According to the Chicago Tribute, Adler unveiled the center, which is inside a former West Town meat wholesaler that was about to be torn down for less than $50,000. He then invited 50 friends and friends of friends to work there and participate in events in July. He also sold access to the center for $200 through a Kickstarter campaign that raised more than $11,000.
“It’s a safe place to explore your own personal creativity. It’s safe to mess up. It’s OK to mess up. You’re not here for necessarily economic purposes. You’re here for self-exploration. But sometimes, like the Beton coffee vessel guys, you stumble into something.”

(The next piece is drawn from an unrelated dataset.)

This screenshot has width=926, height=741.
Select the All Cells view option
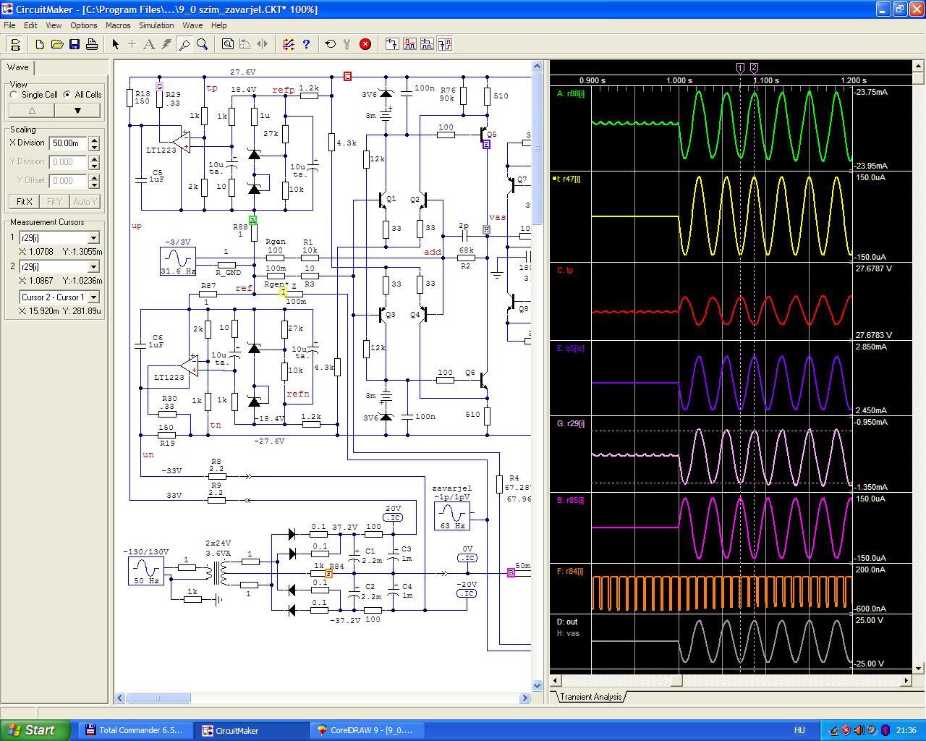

The Center for Lost Art’s upcoming events include a “listening party” of interviews by late journalist Studs Terkel; a documentary called “Fully Awake” about the Black Mountain College, a former arts and crafts college in North Carolina; a design workshop for teachers; demos on how to use all of the equipment; and two classes on building small circuit boards, called Arduinos.
Equipment at the center includes six 3-D printers from MakerBot; a soldering iron; three CNC machines, including a ShopBot, an X-Carve and a Shapeoko; a laser cutter; a couple of drill presser; a drum sander; a planer-jointer.
Those that are currently participating at the center are Tom Burtonwood, an assistant professor at the School of the Art Institute of Chicago; Ted Burdett of Strand Design; Burtonwood’s former students, Christian Oiticica; University of Illinois at Chicago graduates Dan Cigler and Travis Koss; the family team of Douglas, Kimberly and Cora Pancoast.
Adler is reportedly searching for a space for another pop-up in September.